Erfolgreicher Leisetreter

Emanuel Buchmann steht plötzlich in den Top 5 der Tour de France. Wenn er aus seinen Fehlern gelernt hat, kann er auch am Ende weit oben stehen

Emanuel Buchmann ist kein Mann der großen Sprüche. Selbst als er erfuhr, dass er gerade in die Top 5 der Tour de France vorgestoßen war, lächelte er nur scheu – und sagte: „Das hört sich sehr gut an, es wäre sehr schön, wenn es so wäre.“ Er blieb im Konjunktiv, brach nicht in Jubel aus, gebärdete sich nicht als Star.
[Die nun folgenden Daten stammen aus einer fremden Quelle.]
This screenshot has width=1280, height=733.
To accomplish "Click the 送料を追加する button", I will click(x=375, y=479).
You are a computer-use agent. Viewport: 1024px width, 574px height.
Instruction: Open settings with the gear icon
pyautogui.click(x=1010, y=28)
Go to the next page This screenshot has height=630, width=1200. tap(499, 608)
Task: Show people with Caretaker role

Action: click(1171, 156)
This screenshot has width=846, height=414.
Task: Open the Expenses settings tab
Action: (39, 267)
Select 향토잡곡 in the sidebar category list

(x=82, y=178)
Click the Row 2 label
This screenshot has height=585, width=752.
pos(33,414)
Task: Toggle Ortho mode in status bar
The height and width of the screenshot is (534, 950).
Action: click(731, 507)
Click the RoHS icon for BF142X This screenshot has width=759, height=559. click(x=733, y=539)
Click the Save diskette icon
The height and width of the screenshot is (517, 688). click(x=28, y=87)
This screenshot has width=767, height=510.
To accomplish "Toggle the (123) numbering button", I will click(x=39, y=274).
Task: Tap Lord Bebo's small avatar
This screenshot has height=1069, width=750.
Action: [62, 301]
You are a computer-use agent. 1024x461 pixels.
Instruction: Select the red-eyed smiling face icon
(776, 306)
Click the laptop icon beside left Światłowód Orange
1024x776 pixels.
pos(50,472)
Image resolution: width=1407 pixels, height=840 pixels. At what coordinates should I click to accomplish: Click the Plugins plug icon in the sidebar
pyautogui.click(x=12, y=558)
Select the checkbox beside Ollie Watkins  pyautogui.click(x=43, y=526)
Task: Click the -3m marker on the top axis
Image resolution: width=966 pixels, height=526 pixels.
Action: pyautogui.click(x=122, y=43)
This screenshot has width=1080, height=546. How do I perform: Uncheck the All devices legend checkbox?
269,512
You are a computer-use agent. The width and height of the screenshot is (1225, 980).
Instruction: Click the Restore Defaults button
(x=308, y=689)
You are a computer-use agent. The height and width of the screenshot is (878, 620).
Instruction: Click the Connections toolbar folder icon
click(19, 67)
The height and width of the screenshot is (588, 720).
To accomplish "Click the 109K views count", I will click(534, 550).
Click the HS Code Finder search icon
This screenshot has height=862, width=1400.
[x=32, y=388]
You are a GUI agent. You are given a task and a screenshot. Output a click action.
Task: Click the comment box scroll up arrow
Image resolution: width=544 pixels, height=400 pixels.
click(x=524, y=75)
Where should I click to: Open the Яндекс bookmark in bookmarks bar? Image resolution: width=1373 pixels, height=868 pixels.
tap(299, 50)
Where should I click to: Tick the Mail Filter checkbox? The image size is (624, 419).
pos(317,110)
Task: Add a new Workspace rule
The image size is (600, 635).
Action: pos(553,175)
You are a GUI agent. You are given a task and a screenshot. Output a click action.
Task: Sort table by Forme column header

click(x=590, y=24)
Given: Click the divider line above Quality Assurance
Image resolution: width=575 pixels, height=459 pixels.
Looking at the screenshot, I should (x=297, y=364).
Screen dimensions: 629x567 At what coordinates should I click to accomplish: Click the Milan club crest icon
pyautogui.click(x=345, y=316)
Denn der stille Ravensburger wusste, er hat erst ein Teilziel erreicht. „Fehlerfrei durch die erste Woche kommen und möglichst keine Zeit verlieren“, hatte der 26-Jährige als Ziel für die erste Woche ausgegeben.

Das ist erreicht. Zwar verlor er doch etwas Zeit, 33 Sekunden auf Titelverteidiger Geraint Thomas. 26 Sekunden stammen aus dem Team-Zeitfahren, Ineos war da auch schneller erwartet worden. Sieben Sekunden fügte Thomas bei seinem Bergsprint auf der Planche des Belles Filles hinzu. Dass jetzt Thomas als Maßstab für Buchmann gilt, ist allerdings ein gewaltiger Schritt. Aber auch angemessen. Denn den meisten Rivalen nahm Buchmann am Montag eine Minute und mehr ab. Es war Resultat einer respektablen Mannschaftsleistung. Buchmanns Team Bora-hansgrohe fuhr sehr aufmerksam, als der Seitenwind ins Peloton stob. Gleich sechs der acht Fahrer waren vorn, als das Feld sich lang hinzog und schließlich riss. Die Helfer im Team machten Druck, sorgten – gemeinsam mit den Teams Ineos und Deceuninck-Quick-Step – dafür, dass der Abstand zu den Rivalen wuchs und wuchs.

Jetzt liegt Buchmann auf Platz 5 im Gesamtklassement. Seit den Zeiten eines Jan Ullrich und Andreas Klöden hat es das nicht mehr gegeben. Gut, deutsche Profis hatten auch seitdem immer mal wieder das Gelbe Trikot übergestreift. Aber meist waren es Sprinter. Der einzige Rundfahrer, der mal besser war, war 2007 Linus Gerdemann. Aber er war zu instabil, um die Top 10 in Paris anpeilen zu können.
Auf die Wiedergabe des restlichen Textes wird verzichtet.